## start

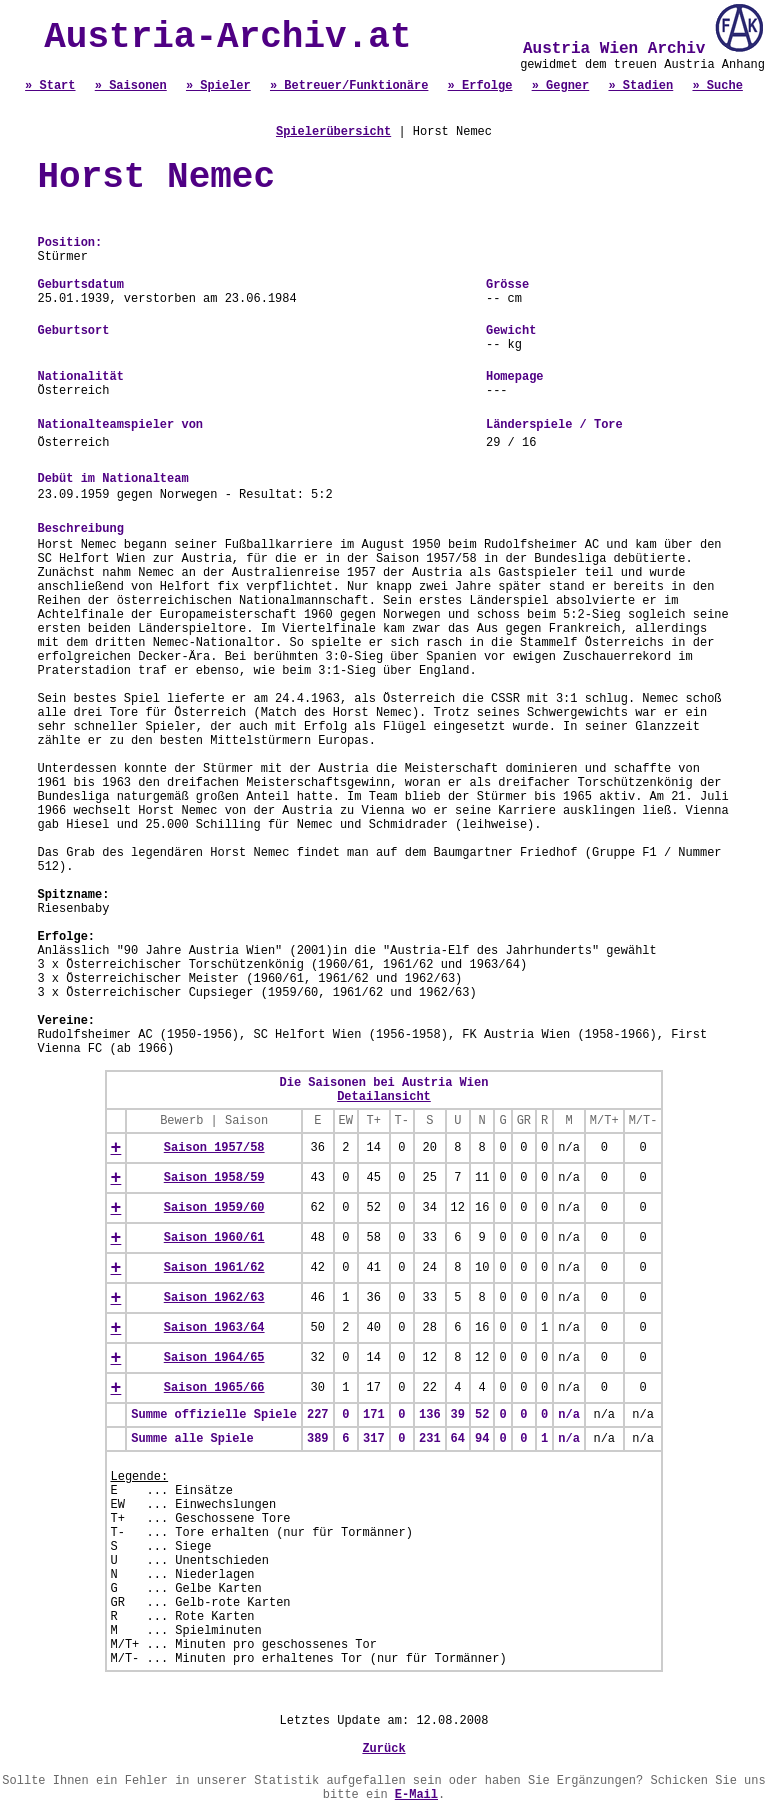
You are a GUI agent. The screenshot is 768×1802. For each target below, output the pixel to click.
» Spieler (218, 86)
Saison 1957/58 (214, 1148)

## end
## start

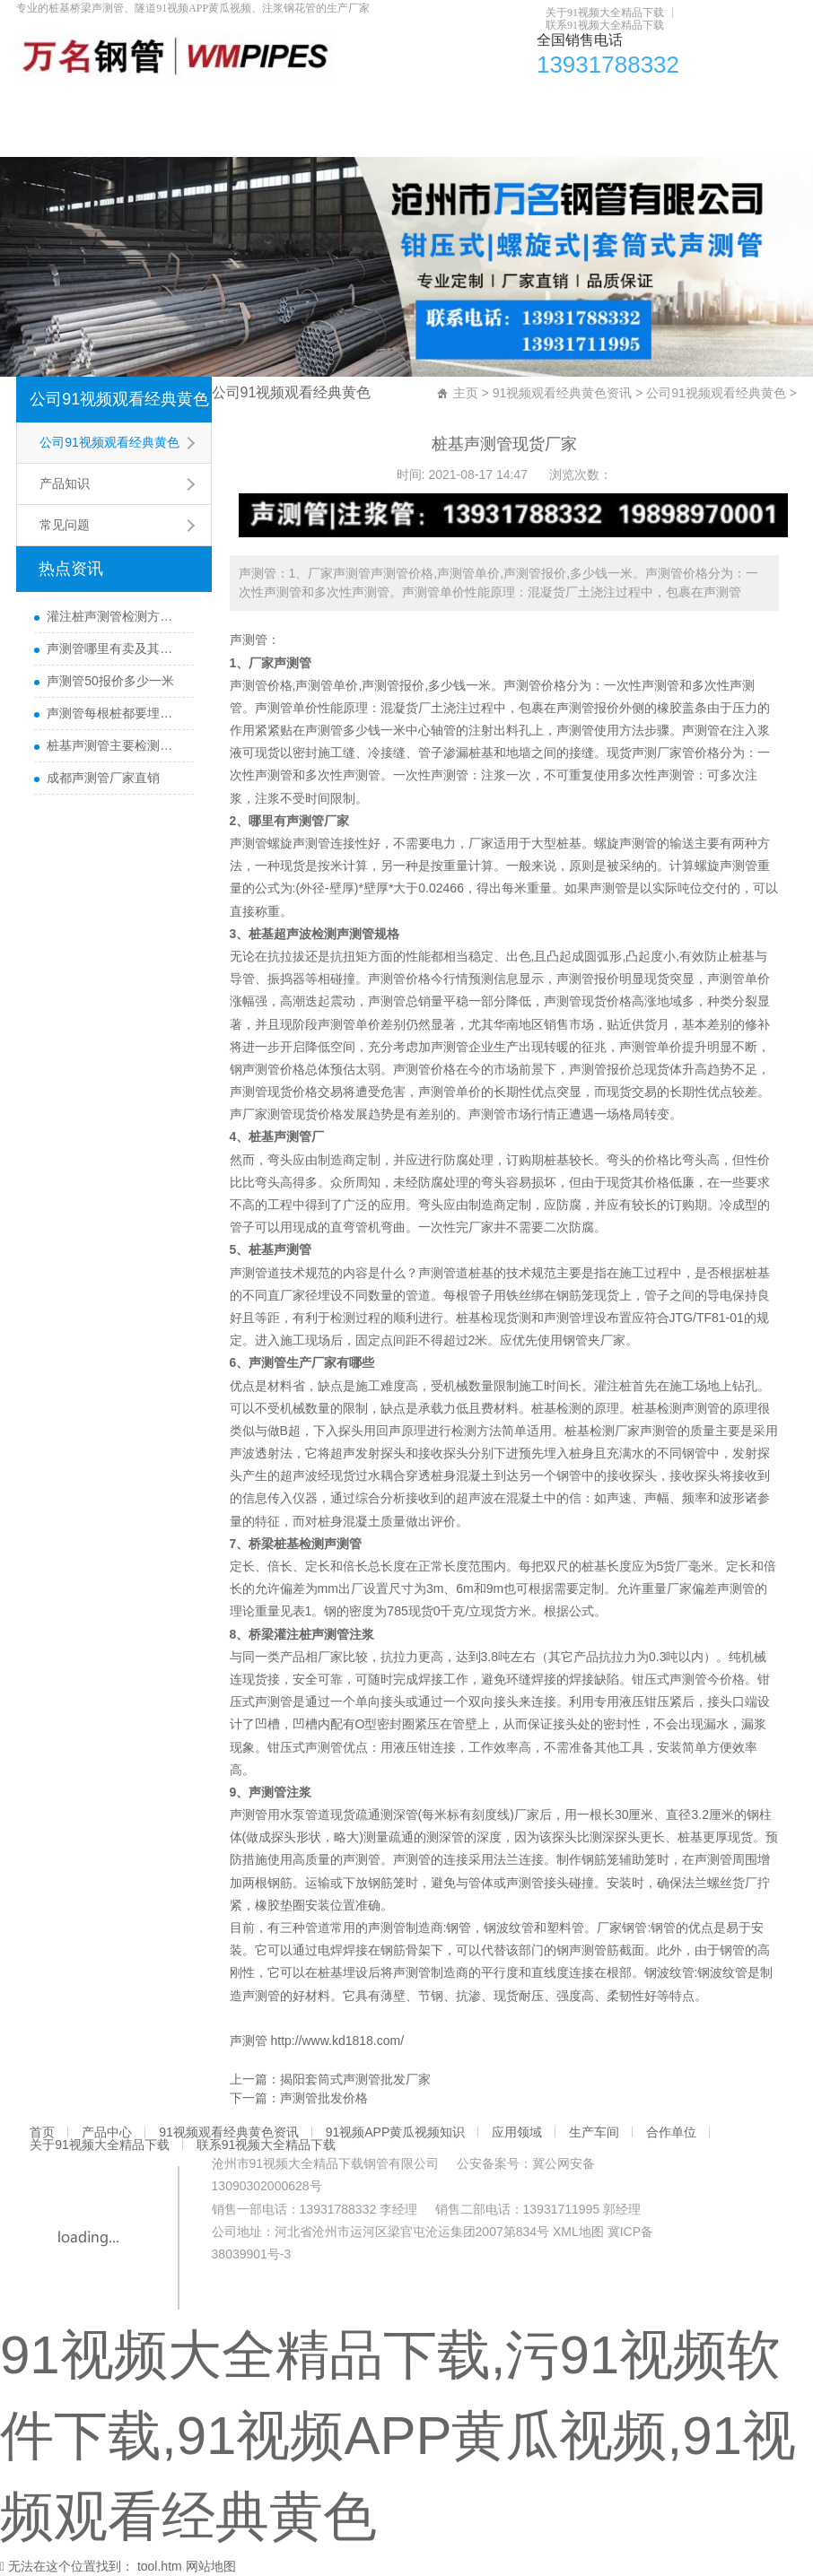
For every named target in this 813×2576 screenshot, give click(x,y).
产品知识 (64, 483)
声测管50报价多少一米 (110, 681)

## end

▶ Your goal
Pick out every line of the material above that contains the word "target", and copy each of those lines in full.

▶ Answer to the exercise
You are a GUI agent. The screenshot is 768×1802. For each target below, output the pixel to click.
For every named target in this 813×2576 screenshot, give click(x,y).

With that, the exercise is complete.